Preparation and Investigation of Bio-coal Mixture Fuels Used in Large Diesel Engines

Coal slurry was of vital interest during the last century due to its potential as an alternative fuel where liquid fuels were necessary. Recently, environmental impacts of the traditional fuels, similarities of bio-coal to that of coal, and huge bio-coal supply has attracted the attention to prepare bio-coal slurries as a new fuel. Rudolf Diesel who invented the diesel engine on 1895 was of the opinion that diesel engines are capable to use different kinds of fuels due to the special design. He tried some kind of vegetable oil to operate on his IC engine. Recently, due to high energy density and more environmentally friendly fuel, researchers believe that bio-coal slurries could act as a new alternative fuel in large diesel engines. Loads of research on different kinds of bio-coal slurry were done by the other researchers worldwide and a lot of progress to boost slurry’s quality were achieved recently.
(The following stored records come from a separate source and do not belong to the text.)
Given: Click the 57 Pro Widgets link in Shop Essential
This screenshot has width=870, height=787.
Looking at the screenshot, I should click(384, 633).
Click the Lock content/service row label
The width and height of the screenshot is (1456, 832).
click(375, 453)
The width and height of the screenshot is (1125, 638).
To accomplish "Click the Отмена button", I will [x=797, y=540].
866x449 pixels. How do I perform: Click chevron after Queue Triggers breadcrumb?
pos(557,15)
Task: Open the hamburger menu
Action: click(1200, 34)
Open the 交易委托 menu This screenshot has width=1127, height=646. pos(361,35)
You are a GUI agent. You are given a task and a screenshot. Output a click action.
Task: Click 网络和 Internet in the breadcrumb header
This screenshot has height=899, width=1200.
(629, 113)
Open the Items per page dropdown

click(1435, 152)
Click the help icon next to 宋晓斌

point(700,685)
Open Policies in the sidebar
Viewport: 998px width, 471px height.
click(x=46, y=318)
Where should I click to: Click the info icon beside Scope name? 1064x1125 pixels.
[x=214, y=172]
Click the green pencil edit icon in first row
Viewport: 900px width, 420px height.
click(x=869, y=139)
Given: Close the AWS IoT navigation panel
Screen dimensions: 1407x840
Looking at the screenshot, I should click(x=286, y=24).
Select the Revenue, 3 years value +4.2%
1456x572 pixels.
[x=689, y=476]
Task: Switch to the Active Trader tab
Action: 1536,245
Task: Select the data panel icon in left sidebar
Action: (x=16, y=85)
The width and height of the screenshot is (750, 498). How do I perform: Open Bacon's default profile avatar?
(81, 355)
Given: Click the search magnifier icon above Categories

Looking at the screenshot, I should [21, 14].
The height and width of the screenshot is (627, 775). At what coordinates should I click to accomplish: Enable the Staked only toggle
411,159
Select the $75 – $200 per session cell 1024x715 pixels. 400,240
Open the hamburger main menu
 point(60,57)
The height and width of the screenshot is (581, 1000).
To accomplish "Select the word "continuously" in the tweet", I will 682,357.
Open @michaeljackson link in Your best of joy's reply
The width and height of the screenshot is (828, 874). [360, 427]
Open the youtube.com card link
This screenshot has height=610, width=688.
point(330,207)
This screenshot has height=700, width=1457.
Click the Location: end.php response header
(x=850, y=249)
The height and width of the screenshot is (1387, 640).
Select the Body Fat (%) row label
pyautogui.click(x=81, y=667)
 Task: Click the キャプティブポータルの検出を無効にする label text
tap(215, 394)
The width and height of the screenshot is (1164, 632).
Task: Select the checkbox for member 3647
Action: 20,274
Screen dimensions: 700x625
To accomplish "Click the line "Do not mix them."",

The present study aims to achieve the ideal condition of different factors affecting on the quality of bio-coal slurry. One charcoal sample and two kinds of torrefied wood were used to investigate and compare the reaction of various factors. The results show a great gap between the quality of slurries made of different samples and more researches are necessary to fully understand the impact of the different parameter and improving the quality.